Assuming there aren't any huge issues from the testing that make Resonite fully unusable, we'll just push this change. If significant issues come up then, we'll revert the change (which can be done really quickly, it's just changing a line of code) and then invest time into adding the settings.

I believe this is a good action plan. Thank you for responding, @Frooxius; your response gives me confidence.

it's just changing a line of code

I assume it is the enum that just needs to be changed.

[Geenz]

It's pretty much two places in the codebase that would need to change. What's likely here is we'd probably "work backwards" - e.g., TLS1.2 + TLS 1.1. The older you get as far as TLS versions, the more vulnerable traffic will be coming from Resonite. But ideally TLS 1.2 is fine for everyone, and when we make the jump to .NET 8 we'll just be using TLS 1.2 + 1.3 as that's what the vast majority of the internet is using today.

However, there's some reports out there that largely seem to point towards the death of SSL3, TLS1.0, and 1.1. It's hard to nail down specific numbers, but across the board it's pretty clear that TLS 1.2 and 1.3 are the dominant protocols out there.

According to Keysight - TLS 1.2 makes up ~34% of internet traffic observed in a recent report with TLS 1.3 making up the rest. They do not list any deprecated protocols in their report.

A 2021 report by F5 - a information security research firm - shows that TLS 1.3 and 1.2 has been the dominant protocols of the time across observed internet traffic across the top one million sites of the time. However deprecated protocols largely broke down like this:
TLS 1.0 and 1.1 - ~0.4%
SSL3 - ~2%

Despite SSL3 taking up 2% in their 2021 report, we cannot continue supporting SSL3. It has been completely removed from .NET8. This is a hard blocker on our .NET8 plans - full stop. It is also considered a highly vulnerable protocol.

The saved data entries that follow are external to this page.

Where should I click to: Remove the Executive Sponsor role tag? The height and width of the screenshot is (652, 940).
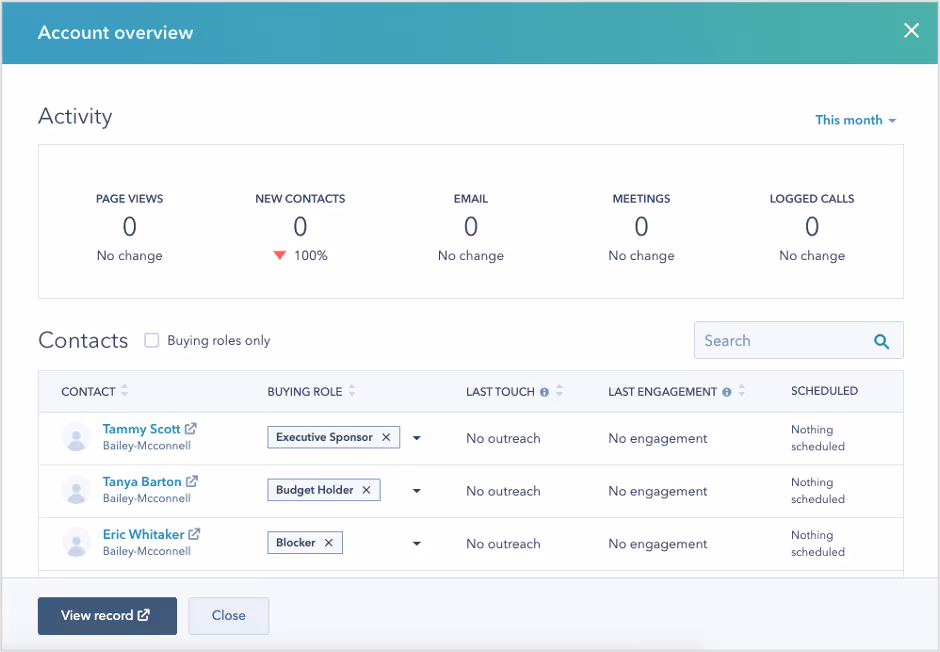[x=386, y=437]
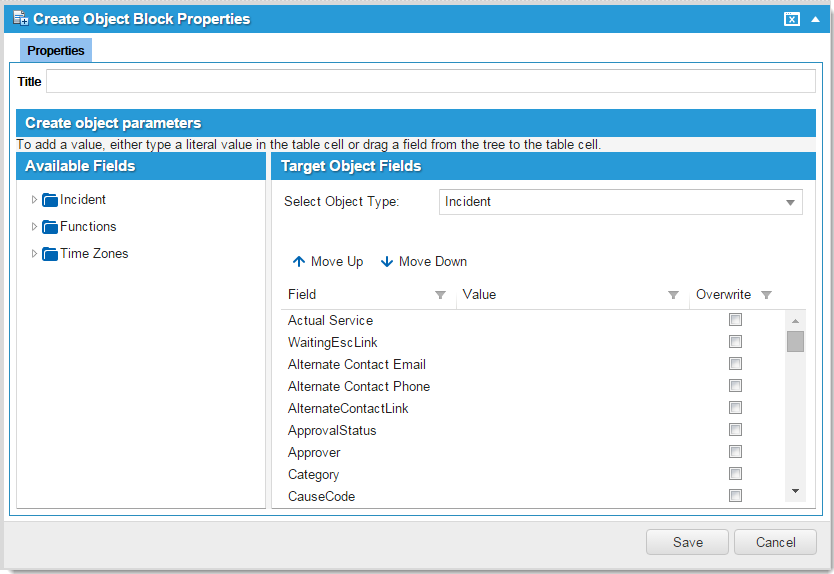Open the Field column filter icon
The height and width of the screenshot is (574, 834).
pyautogui.click(x=441, y=295)
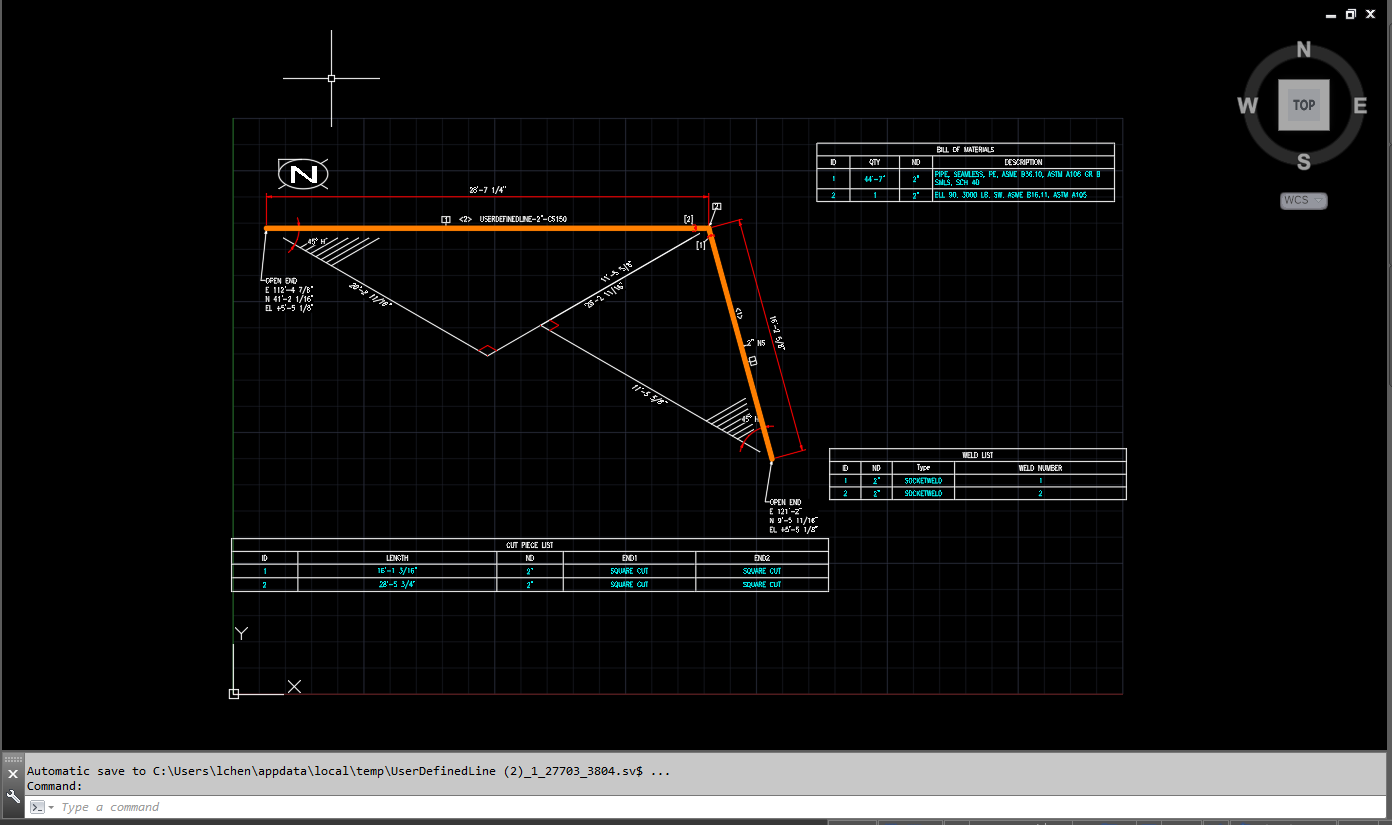Click the BILL OF MATERIALS table header
Viewport: 1392px width, 825px height.
(x=965, y=148)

All in all the risk factors are looking fairly slim of something going wrong here. Regardless, we can drop down a version if absolutely needed.

[stiefeljackal]

I am all for removing these protocols entirely, but when are you planning to push the removal of these deprecated security protocols to production? Can you provide an estimated timeline?

[Frooxius]

We're going to play it a bit by ear. If we don't see super much testing activity and any issues pop up, we'll probably push it out tomorrow.

If something spooky comes up, we'll delay until we figure it out.

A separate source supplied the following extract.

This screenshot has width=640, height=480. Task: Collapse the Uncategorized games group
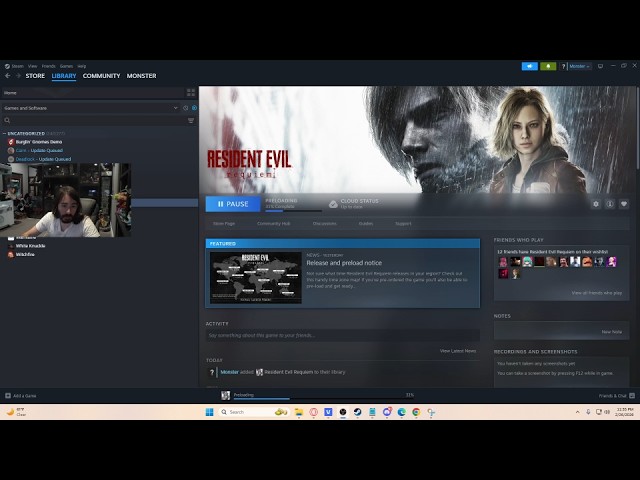[4, 133]
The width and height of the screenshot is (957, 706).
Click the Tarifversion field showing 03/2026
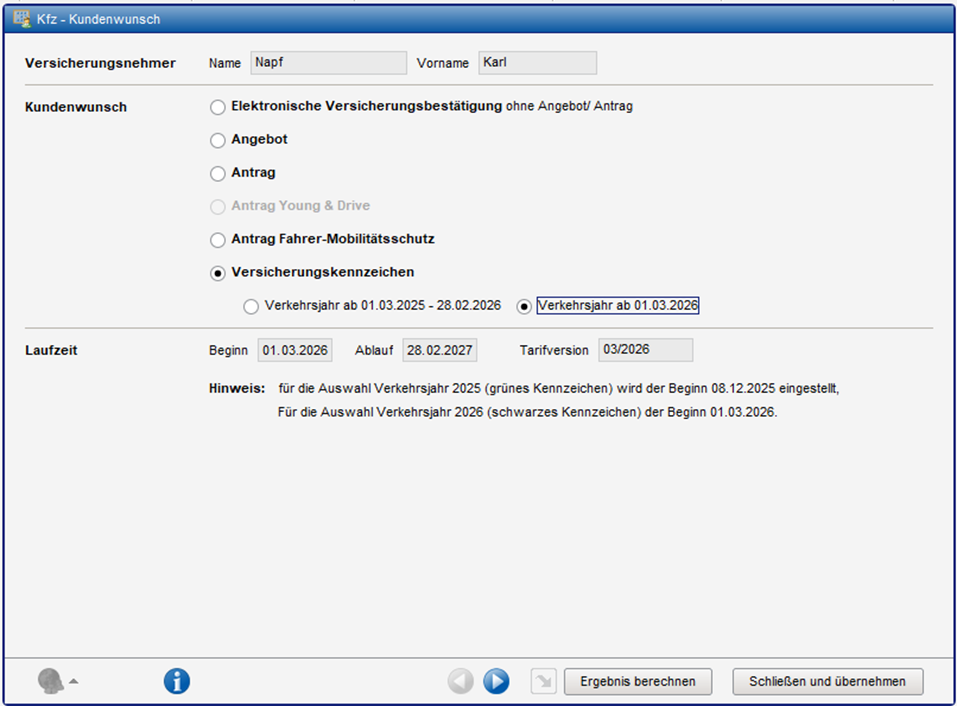coord(645,350)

Worse case scenario, if there's big impact that's found after release, we can revert it.

[Frooxius]

Just a heads up, given little activity with this, we assume that there's no major issues discovered while in pre-release channel.

We'll be pushing this change out in the next build and monitoring then - if there's some big issues, we can revert pretty quick.

The prerelease branch will now have different builds.